“Cooking without recipes is a kitchen skill, same as cutting vegetables or flipping an omelet,” writes Sam Sifton, The New York Times food editor and founding editor of NYT Cooking, in the introduction to the recently published “The New York Times Cooking No-Recipe Recipes” (Ten Speed Press, $28).
Rather than specify a precise list of measured ingredients and exacting instructions for using them, Sifton’s compilation of no-recipe recipes is “an invitation for you to improvise in the kitchen.”
Cooking in this manner, he proposes, helps to improve kitchen confidence and brings an element of fun to what, at times, can feel like drudgery.
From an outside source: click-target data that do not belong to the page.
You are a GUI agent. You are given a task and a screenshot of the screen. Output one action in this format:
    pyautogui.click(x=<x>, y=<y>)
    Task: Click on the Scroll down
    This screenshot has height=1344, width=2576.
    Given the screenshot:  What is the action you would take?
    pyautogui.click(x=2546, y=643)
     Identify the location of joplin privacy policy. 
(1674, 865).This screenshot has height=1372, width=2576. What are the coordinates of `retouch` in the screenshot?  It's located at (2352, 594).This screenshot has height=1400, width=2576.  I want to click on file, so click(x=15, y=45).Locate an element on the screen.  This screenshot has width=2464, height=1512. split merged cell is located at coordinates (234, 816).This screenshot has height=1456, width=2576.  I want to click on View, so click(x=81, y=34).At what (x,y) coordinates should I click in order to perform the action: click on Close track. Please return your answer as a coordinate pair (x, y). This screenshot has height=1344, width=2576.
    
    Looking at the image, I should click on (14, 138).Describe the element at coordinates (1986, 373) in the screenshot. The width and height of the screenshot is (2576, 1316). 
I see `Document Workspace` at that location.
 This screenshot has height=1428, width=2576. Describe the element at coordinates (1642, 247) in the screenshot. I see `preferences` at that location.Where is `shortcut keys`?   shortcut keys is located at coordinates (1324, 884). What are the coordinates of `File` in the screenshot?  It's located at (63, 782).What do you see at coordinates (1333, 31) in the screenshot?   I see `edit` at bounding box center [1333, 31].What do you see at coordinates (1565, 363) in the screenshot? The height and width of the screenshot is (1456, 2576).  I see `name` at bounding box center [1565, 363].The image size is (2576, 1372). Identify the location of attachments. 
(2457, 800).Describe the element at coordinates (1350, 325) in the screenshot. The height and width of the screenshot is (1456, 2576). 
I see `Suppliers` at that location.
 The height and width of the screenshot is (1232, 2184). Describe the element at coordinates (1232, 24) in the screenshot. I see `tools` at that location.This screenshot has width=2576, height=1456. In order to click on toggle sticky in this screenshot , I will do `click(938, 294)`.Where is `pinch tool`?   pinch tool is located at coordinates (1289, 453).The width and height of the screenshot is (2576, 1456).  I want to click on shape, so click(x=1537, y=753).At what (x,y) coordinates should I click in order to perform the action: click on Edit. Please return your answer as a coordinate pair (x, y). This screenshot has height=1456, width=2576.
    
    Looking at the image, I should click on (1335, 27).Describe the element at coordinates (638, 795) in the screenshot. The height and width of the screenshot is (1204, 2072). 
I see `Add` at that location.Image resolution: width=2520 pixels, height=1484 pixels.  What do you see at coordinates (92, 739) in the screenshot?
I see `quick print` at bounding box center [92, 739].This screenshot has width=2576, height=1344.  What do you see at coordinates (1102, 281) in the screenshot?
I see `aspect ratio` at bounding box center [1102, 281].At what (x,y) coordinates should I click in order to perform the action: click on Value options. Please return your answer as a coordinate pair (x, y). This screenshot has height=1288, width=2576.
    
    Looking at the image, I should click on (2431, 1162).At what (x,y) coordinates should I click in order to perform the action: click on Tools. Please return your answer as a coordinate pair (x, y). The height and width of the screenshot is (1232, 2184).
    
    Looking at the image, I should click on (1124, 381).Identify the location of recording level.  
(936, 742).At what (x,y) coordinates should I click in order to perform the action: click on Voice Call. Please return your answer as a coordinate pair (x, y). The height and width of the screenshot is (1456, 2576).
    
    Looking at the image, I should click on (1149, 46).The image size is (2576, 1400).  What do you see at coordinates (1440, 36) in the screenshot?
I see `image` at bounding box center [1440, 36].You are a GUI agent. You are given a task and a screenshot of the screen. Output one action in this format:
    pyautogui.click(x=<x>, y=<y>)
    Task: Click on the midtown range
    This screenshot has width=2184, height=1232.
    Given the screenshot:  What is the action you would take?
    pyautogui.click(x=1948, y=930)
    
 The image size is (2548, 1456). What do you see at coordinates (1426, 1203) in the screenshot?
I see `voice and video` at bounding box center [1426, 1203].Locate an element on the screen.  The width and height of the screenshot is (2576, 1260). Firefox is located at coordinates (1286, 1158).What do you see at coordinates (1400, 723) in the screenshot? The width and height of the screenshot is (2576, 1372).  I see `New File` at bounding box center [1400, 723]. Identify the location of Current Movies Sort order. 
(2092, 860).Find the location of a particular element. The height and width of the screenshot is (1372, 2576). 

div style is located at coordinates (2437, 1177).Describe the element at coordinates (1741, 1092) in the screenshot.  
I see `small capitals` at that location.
I’m a no-recipe gal myself. There’s freedom in going off-script, especially since the ingredients I have on hand vary from day to day, as do my level of creativity and the amount of time I can apply that energy toward cooking.
The greens, garlic, raisins and pine nuts form the core for the wilted greens dish below. Warm heat coaxes out bitterness from greens and pungency from the garlic; raisins — currants or golden raisins would be fancy — offer sweetness; toasted pine nuts bring mild buttery flavor and crunch, although walnuts are good here, too. But, as you can see by the ingredients list below, other things are welcome to join the pan, and a splash of balsamic at the end gives it just the right mellowed tartness.
Credit: Ligaya Figueras
Credit: Ligaya Figueras
No-recipe Sauteed Greens and Things
This one-pot dish makes for a nice side, whether served warm or at room temperature. Toss in cooked cannellini beans or chickpeas near the end of cooking to boost the protein and elevate it to entree status. I like to serve it with crusty bread for sopping up the flavorful liquid released by the greens (and things) during cooking. Sometimes, I ditch a fork altogether and use the bread as a utensil.
Nutritional content has been omitted for this recipe because quantities and ingredients will vary depending on your cooking preferences.